How many lines in the items below contain the string "bounding", matching case? Reply with the number only.

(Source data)
++++
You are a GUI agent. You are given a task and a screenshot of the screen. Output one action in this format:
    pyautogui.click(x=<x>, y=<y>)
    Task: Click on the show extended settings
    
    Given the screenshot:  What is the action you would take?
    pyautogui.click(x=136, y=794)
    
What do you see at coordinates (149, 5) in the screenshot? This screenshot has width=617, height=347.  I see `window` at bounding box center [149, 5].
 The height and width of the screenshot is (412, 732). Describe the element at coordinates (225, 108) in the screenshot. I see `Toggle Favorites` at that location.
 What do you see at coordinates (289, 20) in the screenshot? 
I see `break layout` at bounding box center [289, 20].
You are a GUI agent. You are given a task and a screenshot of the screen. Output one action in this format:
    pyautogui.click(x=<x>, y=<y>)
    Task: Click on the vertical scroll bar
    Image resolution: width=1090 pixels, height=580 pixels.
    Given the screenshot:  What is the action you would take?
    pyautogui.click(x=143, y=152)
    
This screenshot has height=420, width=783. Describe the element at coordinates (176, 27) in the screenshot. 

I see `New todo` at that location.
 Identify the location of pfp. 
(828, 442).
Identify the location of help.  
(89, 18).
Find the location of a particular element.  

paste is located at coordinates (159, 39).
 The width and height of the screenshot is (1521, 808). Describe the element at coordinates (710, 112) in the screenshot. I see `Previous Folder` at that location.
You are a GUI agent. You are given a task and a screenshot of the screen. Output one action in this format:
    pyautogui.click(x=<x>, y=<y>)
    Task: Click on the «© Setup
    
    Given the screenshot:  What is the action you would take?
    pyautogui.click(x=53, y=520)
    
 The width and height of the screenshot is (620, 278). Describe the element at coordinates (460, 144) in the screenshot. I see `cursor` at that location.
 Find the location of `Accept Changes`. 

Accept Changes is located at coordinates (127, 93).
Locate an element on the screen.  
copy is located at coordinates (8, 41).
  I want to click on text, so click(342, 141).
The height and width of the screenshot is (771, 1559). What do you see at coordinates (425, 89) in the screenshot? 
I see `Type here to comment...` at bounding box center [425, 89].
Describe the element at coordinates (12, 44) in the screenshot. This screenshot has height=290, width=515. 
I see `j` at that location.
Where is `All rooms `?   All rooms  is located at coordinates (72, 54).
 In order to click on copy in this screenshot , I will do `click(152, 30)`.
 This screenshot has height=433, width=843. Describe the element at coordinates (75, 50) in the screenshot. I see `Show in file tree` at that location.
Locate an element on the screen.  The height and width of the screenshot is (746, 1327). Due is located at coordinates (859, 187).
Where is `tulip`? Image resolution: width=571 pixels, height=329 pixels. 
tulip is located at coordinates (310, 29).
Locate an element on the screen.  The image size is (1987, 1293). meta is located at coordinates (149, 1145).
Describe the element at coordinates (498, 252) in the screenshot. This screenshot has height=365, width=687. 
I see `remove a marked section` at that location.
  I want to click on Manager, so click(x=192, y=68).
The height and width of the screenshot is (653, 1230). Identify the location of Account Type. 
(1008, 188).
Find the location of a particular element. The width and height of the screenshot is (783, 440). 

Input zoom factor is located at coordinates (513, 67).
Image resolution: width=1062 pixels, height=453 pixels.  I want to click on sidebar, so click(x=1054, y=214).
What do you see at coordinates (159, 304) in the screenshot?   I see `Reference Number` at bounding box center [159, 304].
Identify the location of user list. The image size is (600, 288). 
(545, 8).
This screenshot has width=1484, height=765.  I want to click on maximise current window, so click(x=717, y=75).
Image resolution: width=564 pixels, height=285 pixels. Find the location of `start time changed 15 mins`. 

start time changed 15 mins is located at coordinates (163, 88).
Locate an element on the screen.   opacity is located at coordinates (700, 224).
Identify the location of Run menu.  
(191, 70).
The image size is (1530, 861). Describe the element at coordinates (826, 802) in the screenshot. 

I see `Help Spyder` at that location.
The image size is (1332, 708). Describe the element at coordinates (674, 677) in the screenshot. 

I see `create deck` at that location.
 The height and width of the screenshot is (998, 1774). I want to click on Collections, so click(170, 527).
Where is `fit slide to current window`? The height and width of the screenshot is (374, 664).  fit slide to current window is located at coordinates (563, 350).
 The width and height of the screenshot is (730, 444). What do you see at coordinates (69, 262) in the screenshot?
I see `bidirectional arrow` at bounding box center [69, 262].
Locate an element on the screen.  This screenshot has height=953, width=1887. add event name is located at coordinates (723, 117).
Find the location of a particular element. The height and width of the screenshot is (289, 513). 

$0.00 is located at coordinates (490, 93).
++++
[Answer to the task] 5